[[ Provided records open ]]

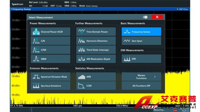Viewport: 200px width, 112px height.
Task: Open the APD statistics histogram icon
Action: coord(82,77)
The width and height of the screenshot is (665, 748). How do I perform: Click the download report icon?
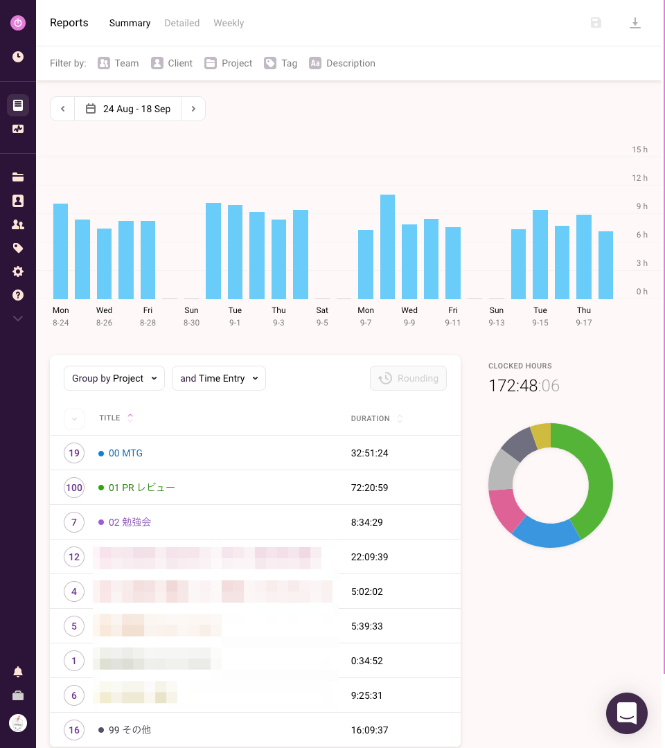click(635, 23)
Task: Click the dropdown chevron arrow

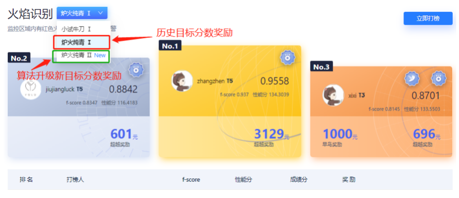Action: (x=100, y=13)
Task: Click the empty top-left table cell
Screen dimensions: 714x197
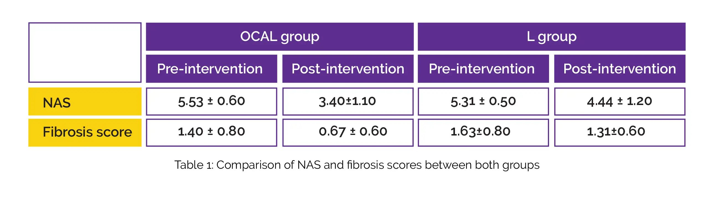Action: coord(85,52)
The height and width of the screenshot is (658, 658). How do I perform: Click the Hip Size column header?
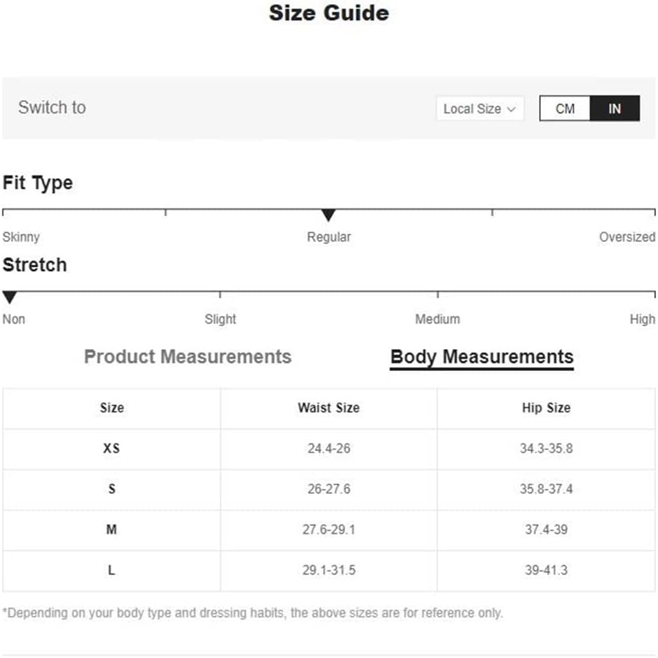click(546, 408)
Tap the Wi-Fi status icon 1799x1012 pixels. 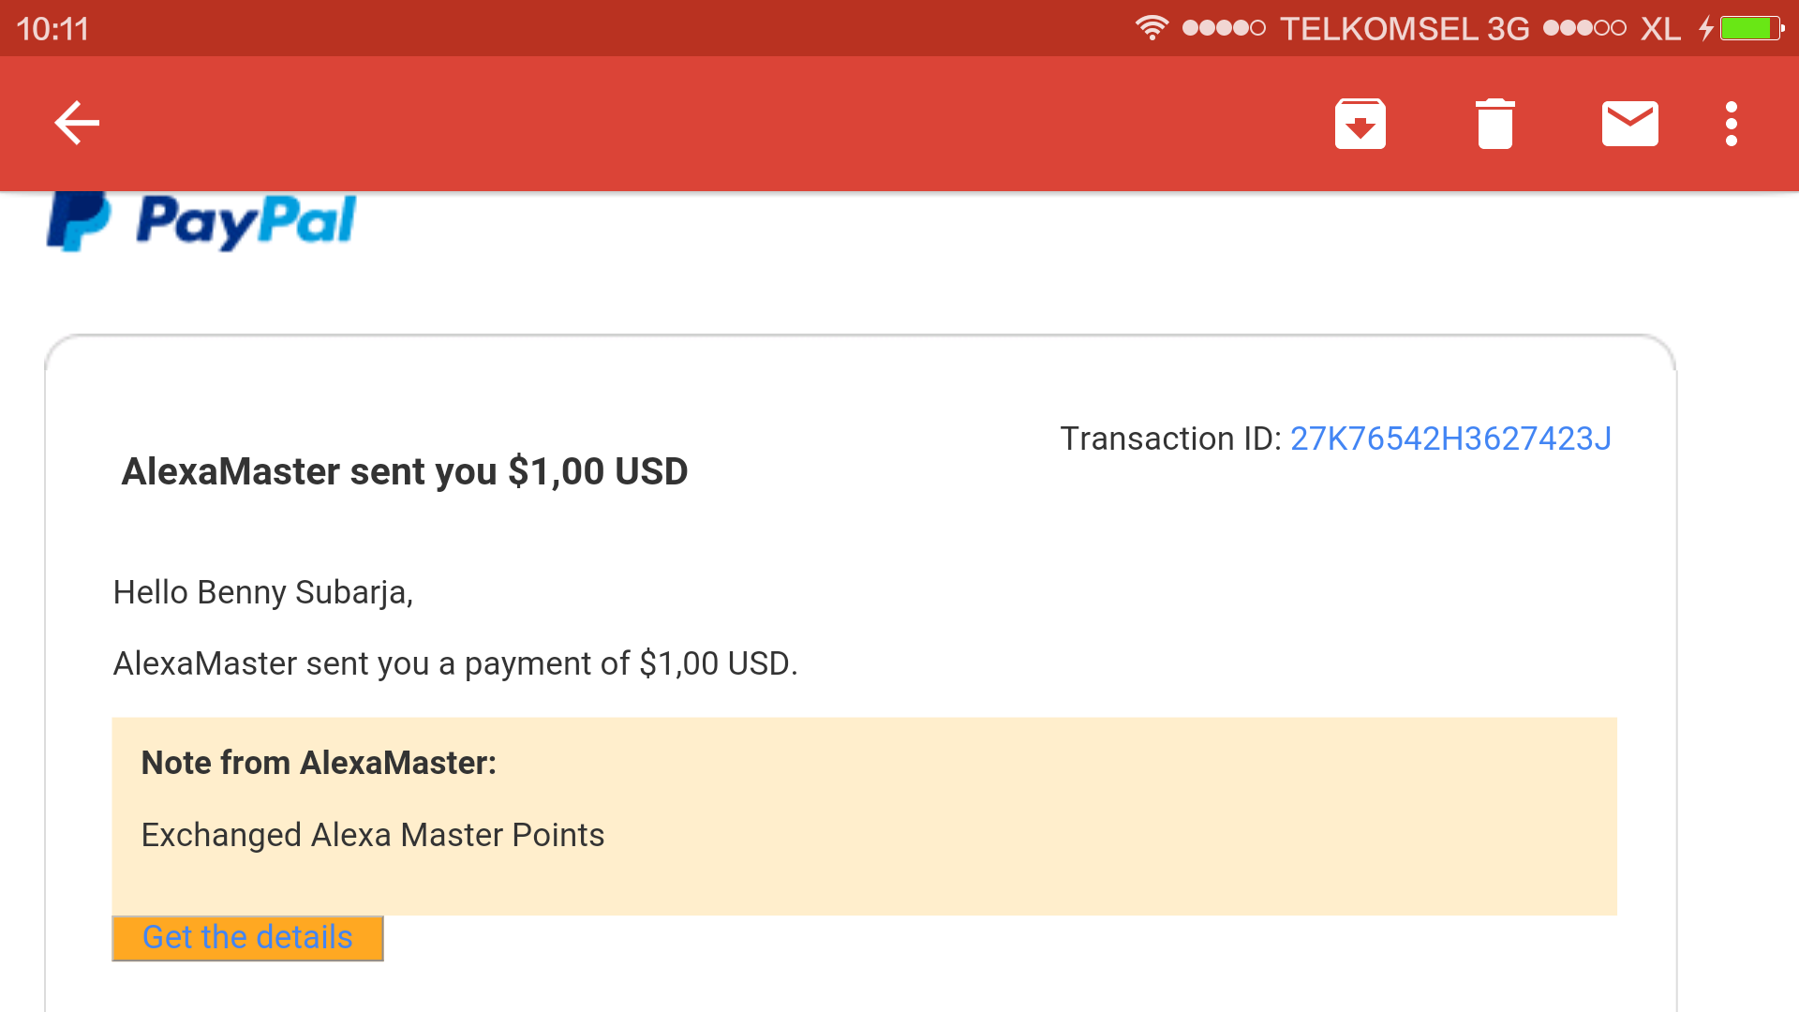[x=1152, y=28]
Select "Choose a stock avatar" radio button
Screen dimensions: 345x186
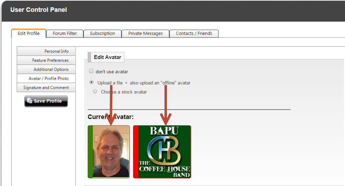pos(95,91)
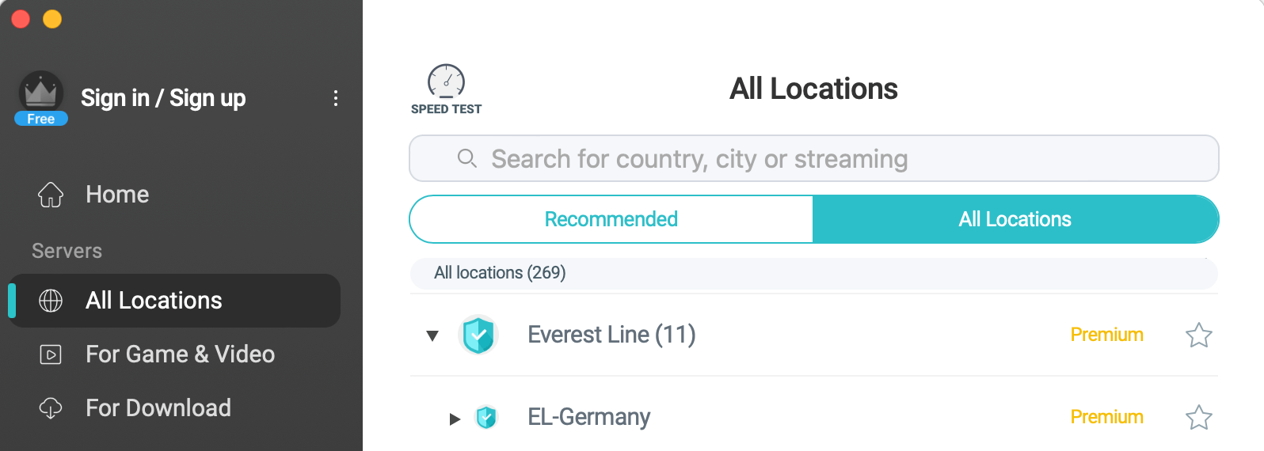Click the Premium label for Everest Line
The image size is (1264, 451).
pyautogui.click(x=1106, y=335)
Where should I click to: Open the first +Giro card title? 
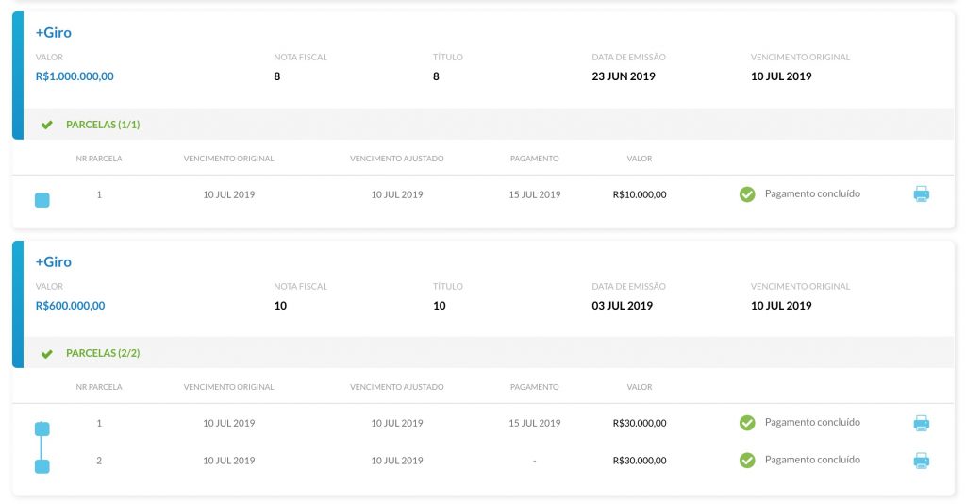54,33
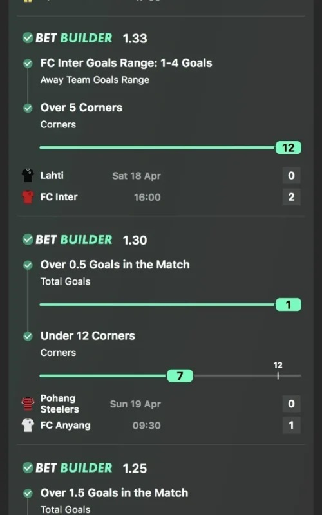The height and width of the screenshot is (515, 322).
Task: Click check next to Over 1.5 Goals
Action: tap(28, 493)
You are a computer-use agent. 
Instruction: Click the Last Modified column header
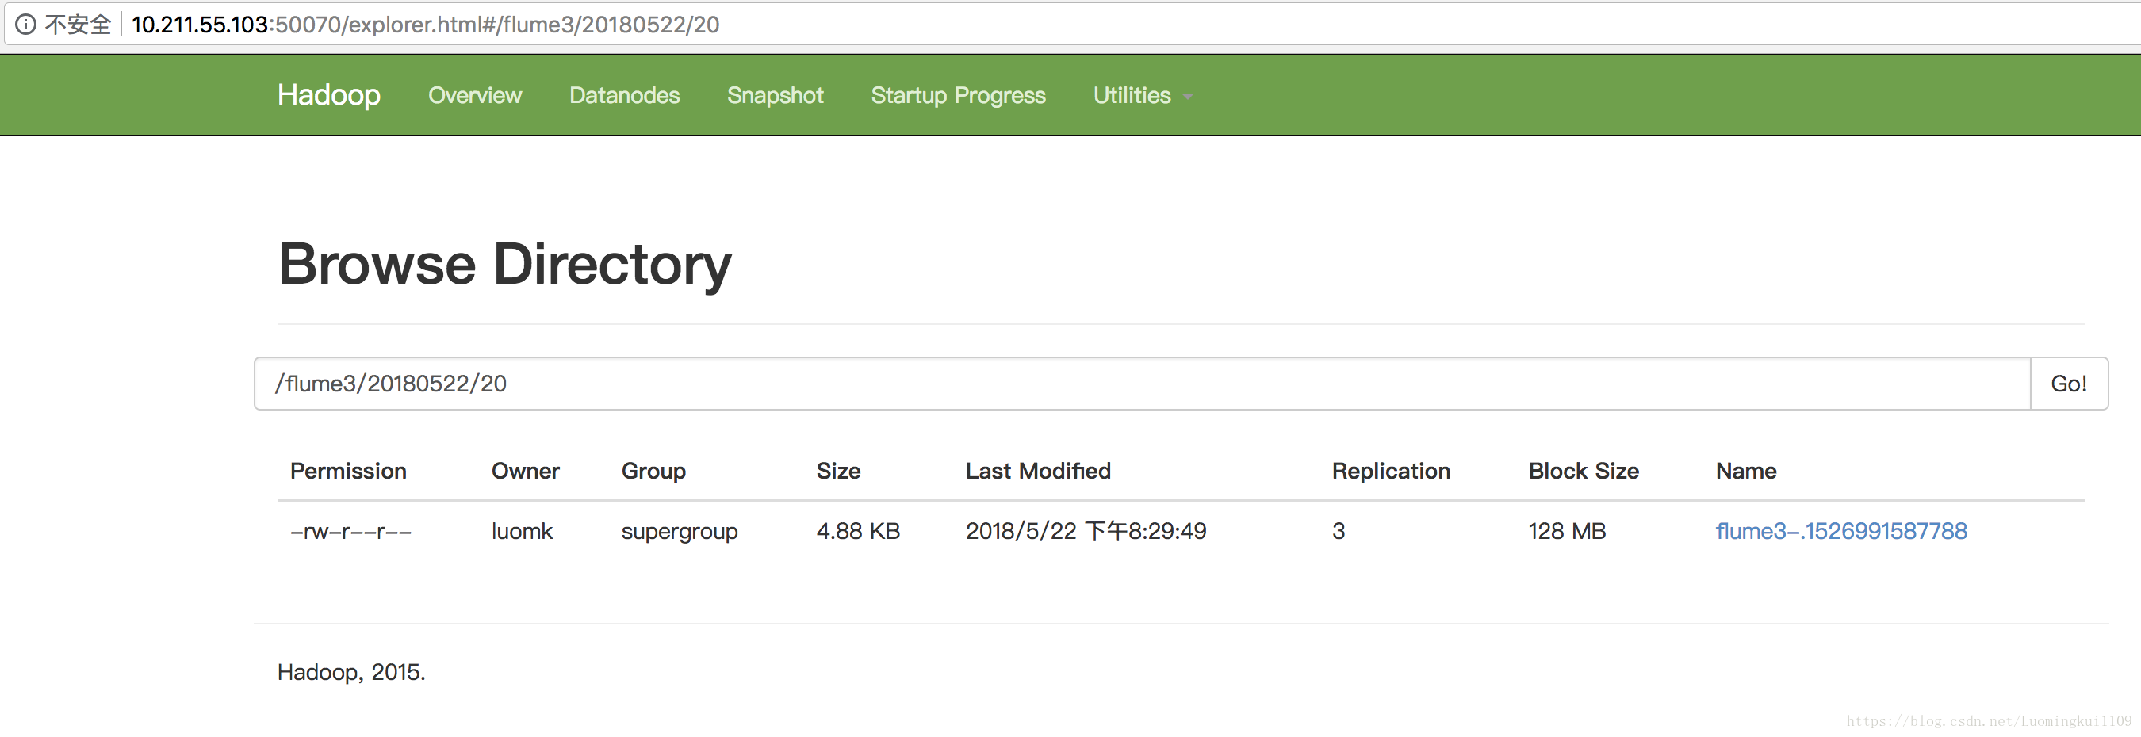click(x=1037, y=471)
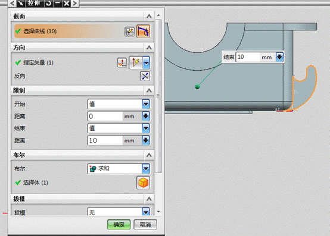330x236 pixels.
Task: Click the on-screen 结束 value box in viewport
Action: 247,57
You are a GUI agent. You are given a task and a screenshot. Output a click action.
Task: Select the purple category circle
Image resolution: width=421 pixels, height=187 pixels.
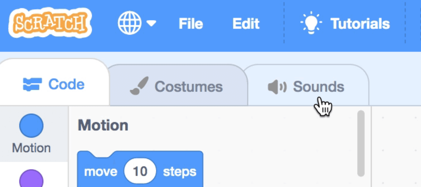tap(31, 179)
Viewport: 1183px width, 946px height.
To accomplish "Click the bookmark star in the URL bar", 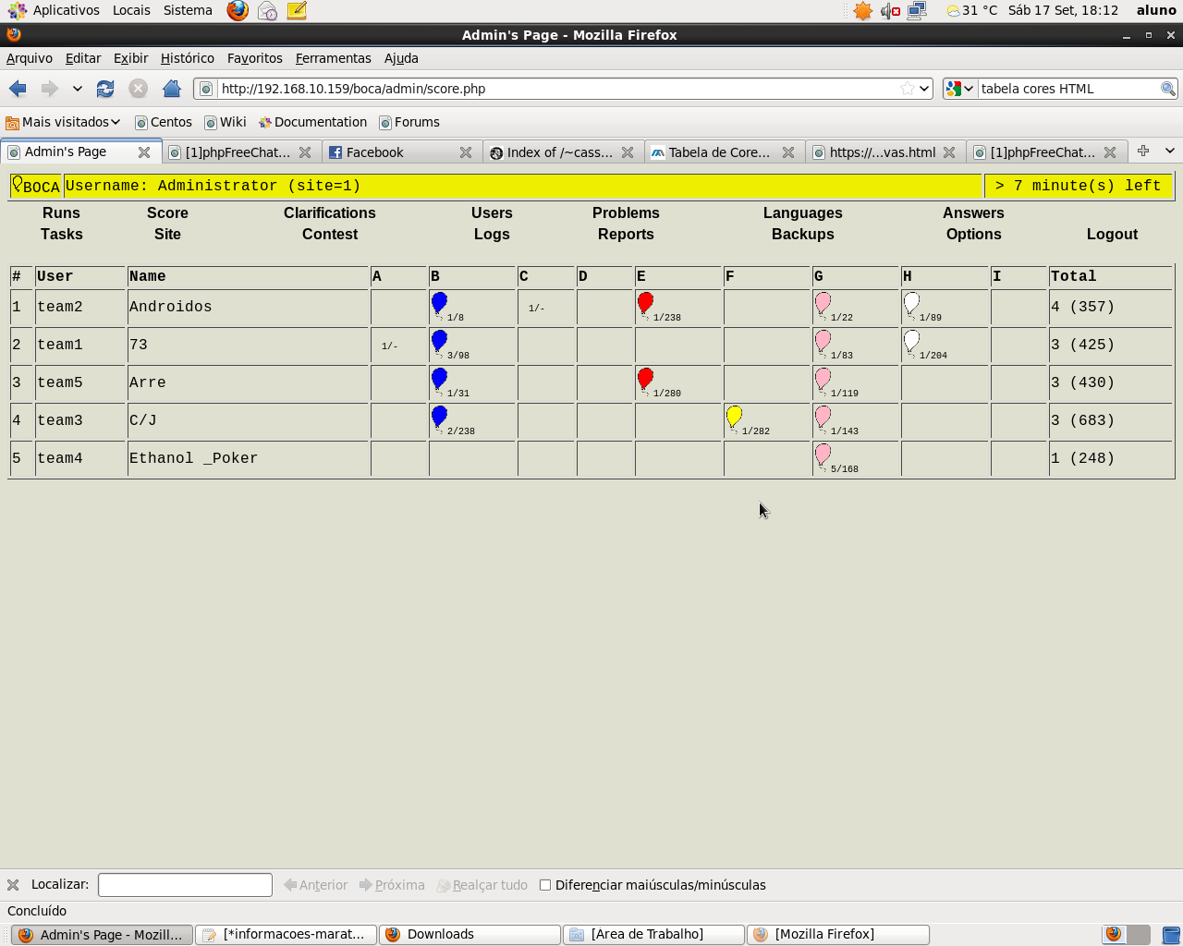I will click(907, 89).
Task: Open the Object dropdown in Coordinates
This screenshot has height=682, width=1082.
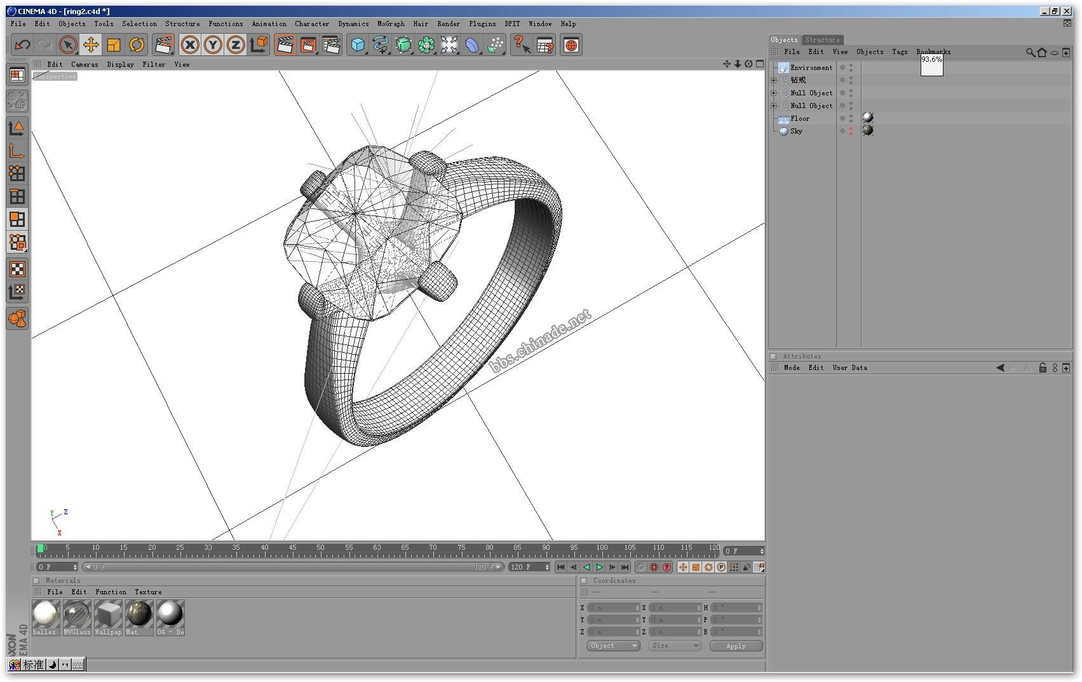Action: pyautogui.click(x=613, y=646)
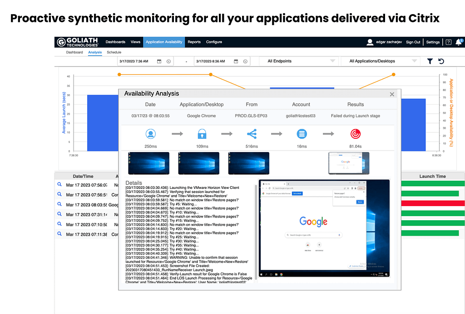Click magnifier icon for 07:56:07 row

click(x=59, y=185)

[[ Provided records closed ]]

_Goal of the exercise_
Your answer should be only a number: how many lines of the data above contain the string "agent"?

_Task result_
2